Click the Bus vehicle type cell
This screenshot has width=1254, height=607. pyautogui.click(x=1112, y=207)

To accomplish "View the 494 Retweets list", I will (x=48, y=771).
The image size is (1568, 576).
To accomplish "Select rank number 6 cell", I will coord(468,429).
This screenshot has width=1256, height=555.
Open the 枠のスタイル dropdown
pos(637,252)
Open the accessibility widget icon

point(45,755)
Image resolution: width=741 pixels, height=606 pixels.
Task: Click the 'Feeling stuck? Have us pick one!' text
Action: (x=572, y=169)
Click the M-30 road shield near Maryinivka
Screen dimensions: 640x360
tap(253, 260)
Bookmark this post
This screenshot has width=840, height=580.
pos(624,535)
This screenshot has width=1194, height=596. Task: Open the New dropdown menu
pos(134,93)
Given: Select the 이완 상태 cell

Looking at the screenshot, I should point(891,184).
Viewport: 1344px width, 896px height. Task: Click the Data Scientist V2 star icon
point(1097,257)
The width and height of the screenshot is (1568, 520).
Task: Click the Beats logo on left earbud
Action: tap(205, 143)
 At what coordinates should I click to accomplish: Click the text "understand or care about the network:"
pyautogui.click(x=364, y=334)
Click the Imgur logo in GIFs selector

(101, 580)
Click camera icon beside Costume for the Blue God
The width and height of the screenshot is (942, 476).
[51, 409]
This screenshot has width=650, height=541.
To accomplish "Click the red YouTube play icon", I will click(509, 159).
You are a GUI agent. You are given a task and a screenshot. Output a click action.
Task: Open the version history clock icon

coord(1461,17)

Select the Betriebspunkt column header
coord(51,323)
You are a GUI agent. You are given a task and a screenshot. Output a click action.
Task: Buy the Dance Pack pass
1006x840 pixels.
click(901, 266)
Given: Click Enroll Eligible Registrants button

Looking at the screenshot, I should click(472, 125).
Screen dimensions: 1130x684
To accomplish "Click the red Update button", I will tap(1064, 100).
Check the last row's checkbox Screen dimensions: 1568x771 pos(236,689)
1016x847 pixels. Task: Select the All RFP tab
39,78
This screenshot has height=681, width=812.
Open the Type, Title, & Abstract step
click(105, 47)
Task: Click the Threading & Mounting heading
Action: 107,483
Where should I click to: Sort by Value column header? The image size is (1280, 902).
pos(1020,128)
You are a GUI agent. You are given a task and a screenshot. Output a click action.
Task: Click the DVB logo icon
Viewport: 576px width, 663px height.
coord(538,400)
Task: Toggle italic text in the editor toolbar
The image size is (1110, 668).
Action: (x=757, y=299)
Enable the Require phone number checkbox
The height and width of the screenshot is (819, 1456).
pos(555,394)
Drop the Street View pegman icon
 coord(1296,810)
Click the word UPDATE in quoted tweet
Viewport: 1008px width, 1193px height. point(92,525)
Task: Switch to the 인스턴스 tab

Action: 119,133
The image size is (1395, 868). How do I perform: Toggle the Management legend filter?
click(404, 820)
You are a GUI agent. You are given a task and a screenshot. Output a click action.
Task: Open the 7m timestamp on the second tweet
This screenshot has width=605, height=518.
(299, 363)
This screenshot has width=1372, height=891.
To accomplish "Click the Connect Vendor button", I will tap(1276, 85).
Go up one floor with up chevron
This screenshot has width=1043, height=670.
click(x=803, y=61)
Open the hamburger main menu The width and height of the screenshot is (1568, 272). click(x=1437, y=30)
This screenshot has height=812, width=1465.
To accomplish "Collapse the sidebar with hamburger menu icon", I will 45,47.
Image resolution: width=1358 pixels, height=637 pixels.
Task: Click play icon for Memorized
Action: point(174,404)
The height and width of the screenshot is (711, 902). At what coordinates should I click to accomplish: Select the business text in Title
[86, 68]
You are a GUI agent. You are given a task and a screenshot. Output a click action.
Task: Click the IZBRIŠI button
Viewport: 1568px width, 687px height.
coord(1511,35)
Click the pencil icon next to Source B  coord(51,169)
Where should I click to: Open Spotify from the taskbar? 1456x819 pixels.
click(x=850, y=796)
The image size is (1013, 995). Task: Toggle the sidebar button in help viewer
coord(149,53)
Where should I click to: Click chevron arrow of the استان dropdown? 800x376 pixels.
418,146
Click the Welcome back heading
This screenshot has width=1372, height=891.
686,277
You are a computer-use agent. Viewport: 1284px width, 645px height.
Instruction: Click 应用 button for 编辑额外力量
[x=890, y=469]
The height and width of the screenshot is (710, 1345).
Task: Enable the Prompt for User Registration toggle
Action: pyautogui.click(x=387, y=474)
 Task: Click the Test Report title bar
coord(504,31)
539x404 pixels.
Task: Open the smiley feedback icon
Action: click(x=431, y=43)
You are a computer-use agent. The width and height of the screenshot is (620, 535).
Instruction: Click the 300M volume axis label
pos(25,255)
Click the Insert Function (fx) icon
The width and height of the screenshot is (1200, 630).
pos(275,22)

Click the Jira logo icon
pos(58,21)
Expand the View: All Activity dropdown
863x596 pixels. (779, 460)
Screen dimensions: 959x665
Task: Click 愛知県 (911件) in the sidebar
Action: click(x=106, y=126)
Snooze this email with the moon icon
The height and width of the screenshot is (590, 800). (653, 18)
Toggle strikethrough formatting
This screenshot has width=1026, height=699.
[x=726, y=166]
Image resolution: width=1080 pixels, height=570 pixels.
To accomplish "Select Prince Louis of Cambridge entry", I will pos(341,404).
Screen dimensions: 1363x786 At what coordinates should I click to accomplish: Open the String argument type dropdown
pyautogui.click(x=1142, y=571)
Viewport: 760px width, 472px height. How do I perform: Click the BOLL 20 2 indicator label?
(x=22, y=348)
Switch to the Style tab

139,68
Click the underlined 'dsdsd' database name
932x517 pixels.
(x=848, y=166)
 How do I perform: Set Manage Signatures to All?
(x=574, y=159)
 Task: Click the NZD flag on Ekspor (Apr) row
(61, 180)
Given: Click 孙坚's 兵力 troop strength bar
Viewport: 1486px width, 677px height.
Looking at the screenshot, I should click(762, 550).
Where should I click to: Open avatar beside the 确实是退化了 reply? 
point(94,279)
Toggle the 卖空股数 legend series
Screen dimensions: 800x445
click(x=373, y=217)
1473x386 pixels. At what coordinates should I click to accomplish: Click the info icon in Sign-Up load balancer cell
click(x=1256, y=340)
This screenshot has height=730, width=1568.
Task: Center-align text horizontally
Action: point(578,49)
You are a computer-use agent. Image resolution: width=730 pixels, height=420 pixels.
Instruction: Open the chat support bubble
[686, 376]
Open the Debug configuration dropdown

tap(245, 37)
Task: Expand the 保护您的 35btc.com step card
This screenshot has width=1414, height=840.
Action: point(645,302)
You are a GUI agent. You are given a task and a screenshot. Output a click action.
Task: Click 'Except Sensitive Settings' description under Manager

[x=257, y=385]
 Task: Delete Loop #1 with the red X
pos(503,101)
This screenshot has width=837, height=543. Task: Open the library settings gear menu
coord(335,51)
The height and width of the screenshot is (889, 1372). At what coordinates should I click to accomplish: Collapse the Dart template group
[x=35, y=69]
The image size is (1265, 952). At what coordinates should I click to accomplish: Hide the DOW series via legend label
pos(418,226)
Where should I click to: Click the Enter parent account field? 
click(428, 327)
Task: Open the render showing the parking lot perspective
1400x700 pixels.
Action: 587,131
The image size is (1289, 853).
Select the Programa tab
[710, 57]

[STATED TASK]:
Please copy out the rows above again, swapping every "GUI agent" for "screen assistant" and leaving everything else unchanged.

[PROBLEM SOLUTION]:
Click the Bus vehicle type cell
This screenshot has width=1254, height=607. pyautogui.click(x=1112, y=207)

To accomplish "View the 494 Retweets list", I will (x=48, y=771).
The image size is (1568, 576).
To accomplish "Select rank number 6 cell", I will coord(468,429).
This screenshot has width=1256, height=555.
Open the 枠のスタイル dropdown
pos(637,252)
Open the accessibility widget icon

point(45,755)
Image resolution: width=741 pixels, height=606 pixels.
Task: Click the 'Feeling stuck? Have us pick one!' text
Action: (x=572, y=169)
Click the M-30 road shield near Maryinivka
Screen dimensions: 640x360
tap(253, 260)
Bookmark this post
This screenshot has width=840, height=580.
pos(624,535)
This screenshot has width=1194, height=596. Task: Open the New dropdown menu
pos(134,93)
Given: Select the 이완 상태 cell

Looking at the screenshot, I should point(891,184).
Viewport: 1344px width, 896px height. Task: Click the Data Scientist V2 star icon
point(1097,257)
The width and height of the screenshot is (1568, 520).
Task: Click the Beats logo on left earbud
Action: tap(205, 143)
 At what coordinates should I click to accomplish: Click the text "understand or care about the network:"
pyautogui.click(x=364, y=334)
Click the Imgur logo in GIFs selector

(101, 580)
Click camera icon beside Costume for the Blue God
The width and height of the screenshot is (942, 476).
[51, 409]
This screenshot has width=650, height=541.
To accomplish "Click the red YouTube play icon", I will click(509, 159).
You are a screen assistant. You are given a task and a screenshot. Output a click action.
Task: Open the version history clock icon

coord(1461,17)

Select the Betriebspunkt column header
coord(51,323)
You are a screen assistant. You are given a task and a screenshot. Output a click action.
Task: Buy the Dance Pack pass
1006x840 pixels.
click(901, 266)
Given: Click Enroll Eligible Registrants button

Looking at the screenshot, I should click(472, 125).
Screen dimensions: 1130x684
To accomplish "Click the red Update button", I will tap(1064, 100).
Check the last row's checkbox Screen dimensions: 1568x771 pos(236,689)
1016x847 pixels. Task: Select the All RFP tab
39,78
This screenshot has height=681, width=812.
Open the Type, Title, & Abstract step
click(105, 47)
Task: Click the Threading & Mounting heading
Action: 107,483
Where should I click to: Sort by Value column header? The image size is (1280, 902).
pos(1020,128)
You are a screen assistant. You are given a task and a screenshot. Output a click action.
Task: Click the DVB logo icon
Viewport: 576px width, 663px height.
coord(538,400)
Task: Toggle italic text in the editor toolbar
The image size is (1110, 668).
Action: (x=757, y=299)
Enable the Require phone number checkbox
The height and width of the screenshot is (819, 1456).
pos(555,394)
Drop the Street View pegman icon
 coord(1296,810)
Click the word UPDATE in quoted tweet
Viewport: 1008px width, 1193px height. point(92,525)
Task: Switch to the 인스턴스 tab

Action: 119,133
The image size is (1395, 868). How do I perform: Toggle the Management legend filter?
click(404, 820)
You are a screen assistant. You are given a task and a screenshot. Output a click action.
Task: Open the 7m timestamp on the second tweet
This screenshot has width=605, height=518.
(299, 363)
This screenshot has width=1372, height=891.
To accomplish "Click the Connect Vendor button", I will tap(1276, 85).
Go up one floor with up chevron
This screenshot has width=1043, height=670.
click(x=803, y=61)
Open the hamburger main menu The width and height of the screenshot is (1568, 272). click(x=1437, y=30)
This screenshot has height=812, width=1465.
To accomplish "Collapse the sidebar with hamburger menu icon", I will 45,47.
Image resolution: width=1358 pixels, height=637 pixels.
Task: Click play icon for Memorized
Action: point(174,404)
The height and width of the screenshot is (711, 902). At what coordinates should I click to accomplish: Select the business text in Title
[86, 68]
You are a screen assistant. You are given a task and a screenshot. Output a click action.
Task: Click the IZBRIŠI button
Viewport: 1568px width, 687px height.
coord(1511,35)
Click the pencil icon next to Source B  coord(51,169)
Where should I click to: Open Spotify from the taskbar? 1456x819 pixels.
click(x=850, y=796)
The image size is (1013, 995). Task: Toggle the sidebar button in help viewer
coord(149,53)
Where should I click to: Click chevron arrow of the استان dropdown? 800x376 pixels.
418,146
Click the Welcome back heading
This screenshot has width=1372, height=891.
686,277
You are a computer-use agent. Viewport: 1284px width, 645px height.
Instruction: Click 应用 button for 编辑额外力量
[x=890, y=469]
The height and width of the screenshot is (710, 1345).
Task: Enable the Prompt for User Registration toggle
Action: pyautogui.click(x=387, y=474)
 Task: Click the Test Report title bar
coord(504,31)
539x404 pixels.
Task: Open the smiley feedback icon
Action: click(x=431, y=43)
You are a computer-use agent. The width and height of the screenshot is (620, 535).
Instruction: Click the 300M volume axis label
pos(25,255)
Click the Insert Function (fx) icon
The width and height of the screenshot is (1200, 630).
pos(275,22)

Click the Jira logo icon
pos(58,21)
Expand the View: All Activity dropdown
863x596 pixels. (779, 460)
Screen dimensions: 959x665
Task: Click 愛知県 (911件) in the sidebar
Action: click(x=106, y=126)
Snooze this email with the moon icon
The height and width of the screenshot is (590, 800). (653, 18)
Toggle strikethrough formatting
This screenshot has width=1026, height=699.
[x=726, y=166]
Image resolution: width=1080 pixels, height=570 pixels.
To accomplish "Select Prince Louis of Cambridge entry", I will pos(341,404).
Screen dimensions: 1363x786 At what coordinates should I click to accomplish: Open the String argument type dropdown
pyautogui.click(x=1142, y=571)
Viewport: 760px width, 472px height. How do I perform: Click the BOLL 20 2 indicator label?
(x=22, y=348)
Switch to the Style tab

139,68
Click the underlined 'dsdsd' database name
932x517 pixels.
(x=848, y=166)
 How do I perform: Set Manage Signatures to All?
(x=574, y=159)
 Task: Click the NZD flag on Ekspor (Apr) row
(61, 180)
Given: Click 孙坚's 兵力 troop strength bar
Viewport: 1486px width, 677px height.
Looking at the screenshot, I should click(762, 550).
Where should I click to: Open avatar beside the 确实是退化了 reply? 
point(94,279)
Toggle the 卖空股数 legend series
Screen dimensions: 800x445
click(x=373, y=217)
1473x386 pixels. At what coordinates should I click to accomplish: Click the info icon in Sign-Up load balancer cell
click(x=1256, y=340)
This screenshot has height=730, width=1568.
Task: Center-align text horizontally
Action: point(578,49)
You are a computer-use agent. Image resolution: width=730 pixels, height=420 pixels.
Instruction: Open the chat support bubble
[686, 376]
Open the Debug configuration dropdown

tap(245, 37)
Task: Expand the 保护您的 35btc.com step card
This screenshot has width=1414, height=840.
Action: point(645,302)
You are a screen assistant. You are given a task and a screenshot. Output a click action.
Task: Click 'Except Sensitive Settings' description under Manager

[x=257, y=385]
 Task: Delete Loop #1 with the red X
pos(503,101)
This screenshot has width=837, height=543. Task: Open the library settings gear menu
coord(335,51)
The height and width of the screenshot is (889, 1372). At what coordinates should I click to accomplish: Collapse the Dart template group
[x=35, y=69]
The image size is (1265, 952). At what coordinates should I click to accomplish: Hide the DOW series via legend label
pos(418,226)
Where should I click to: Click the Enter parent account field? 
click(428, 327)
Task: Open the render showing the parking lot perspective
1400x700 pixels.
Action: 587,131
The image size is (1289, 853).
Select the Programa tab
[710, 57]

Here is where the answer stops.